* _Prompt_: Duplicate the stretch of rows from the line containing "Given: Open the Linear color space dropdown" through the line containing "This screenshot has width=740, height=452.", both included.

(Document and screenshot pointing rows)
-----
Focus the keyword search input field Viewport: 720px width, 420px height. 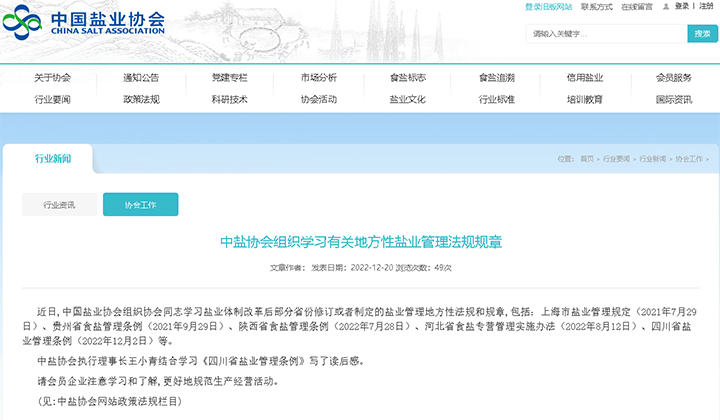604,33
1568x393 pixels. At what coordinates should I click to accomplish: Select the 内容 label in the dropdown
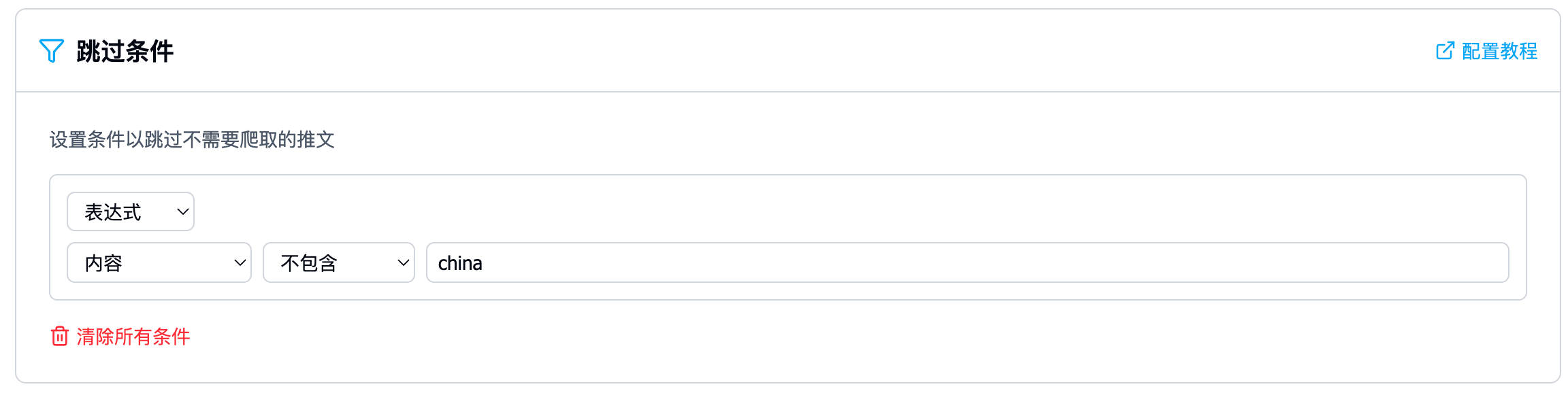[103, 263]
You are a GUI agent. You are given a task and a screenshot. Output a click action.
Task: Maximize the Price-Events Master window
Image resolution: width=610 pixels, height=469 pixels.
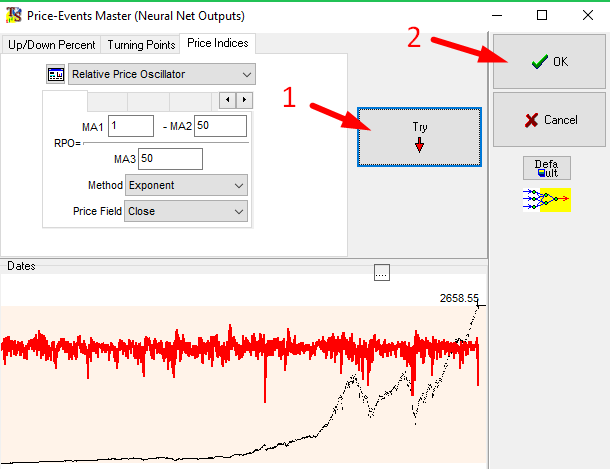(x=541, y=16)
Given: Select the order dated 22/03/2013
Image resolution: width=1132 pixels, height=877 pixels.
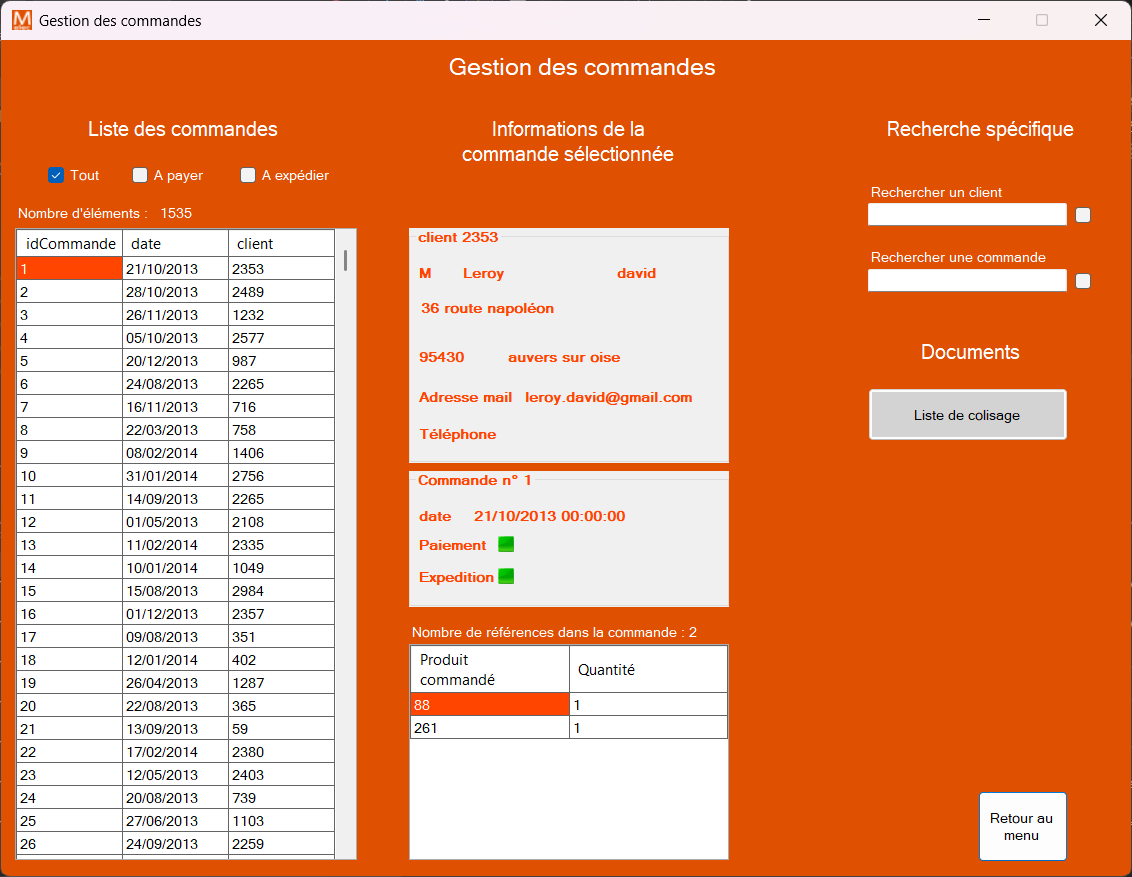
-----
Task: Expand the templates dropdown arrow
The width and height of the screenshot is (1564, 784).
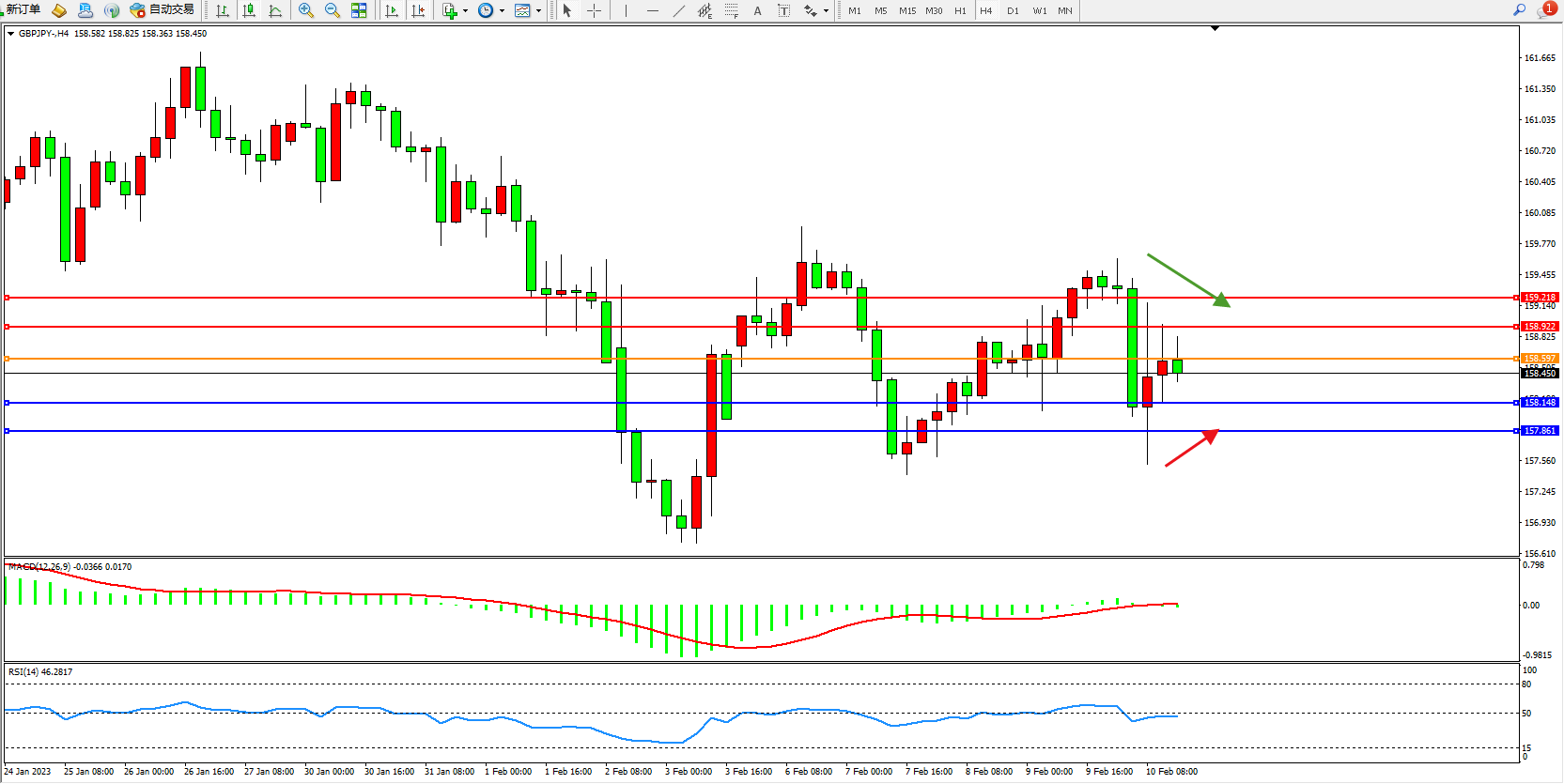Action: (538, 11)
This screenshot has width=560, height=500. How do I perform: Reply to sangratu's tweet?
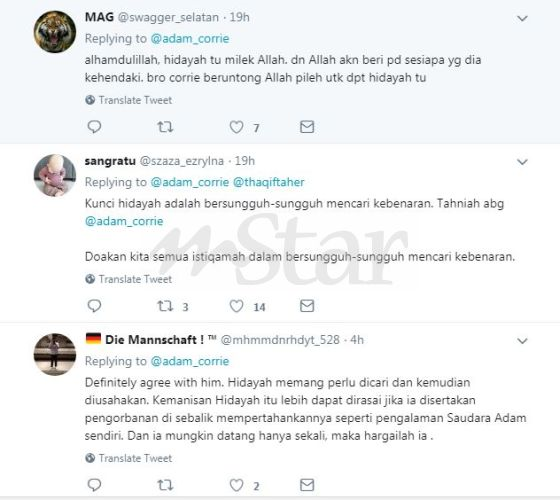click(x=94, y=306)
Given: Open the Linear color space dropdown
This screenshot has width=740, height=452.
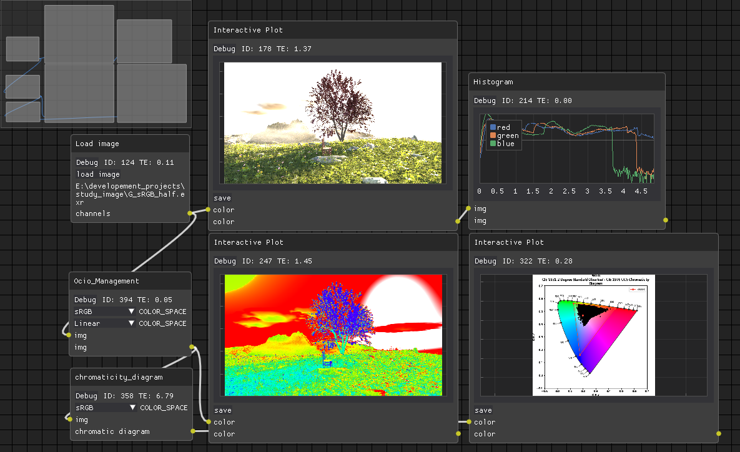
-----
* _Result of the exercise_:
Given: Open the Linear color space dropdown
This screenshot has width=740, height=452.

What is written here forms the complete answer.